Published online Apr 7, 2021. doi: 10.3748/wjg.v27.i13.1321
Peer-review started: December 31, 2020
First decision: January 27, 2021
Revised: January 29, 2021
Accepted: March 18, 2021
Article in press: March 18, 2021
Published online: April 7, 2021
The serrated neoplastic pathway is responsible for up to 20% of all sporadic colorectal cancers. Sessile serrated lesions (SSLs) should be accurately diagnosed and endoscopically removed.
Various findings have been proposed as features of SSLs. However, accurate diagnosis is often difficult.
This study developed a scoring system to predict the diagnosis of SSLs.
We retrospectively reviewed patients who underwent endoscopic resection at the Toyoshima Endoscopy Clinic. We collected data on 232 polyps that were endoscopically or pathologically diagnosed as serrated polyps. The significant factors for the diagnosis of SSLs were assessed using logistic regression analysis.

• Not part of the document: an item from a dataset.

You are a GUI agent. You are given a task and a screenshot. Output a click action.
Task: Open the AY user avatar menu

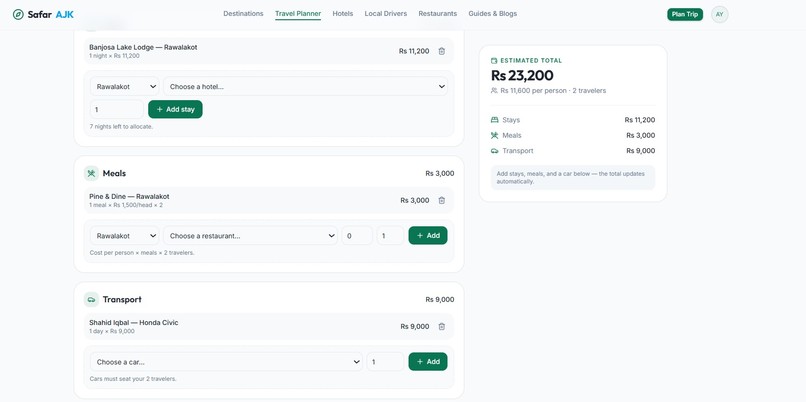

In the multivariate analyses, size (> 5 mm; P = 0.033), mucus cap (P = 0.005), and indistinct borders (P = 0.033) were independently associated with a diagnosis of SSL. The endoscopic SSL diagnosis score consisted of three features. An endoscopic SSL diagnosis score of 3 predicted pathological SSLs with 75% sensitivity, 80% specificity, and 78.4% accuracy.
Size (> 5 mm), mucus cap, and indistinct borders were significant endoscopic features for the diagnosis of SSL. Serrated polyps with these three features should be removed during colonoscopy.
A follow-up study is needed to verify the validity of the endoscopic SSL diagnosis score.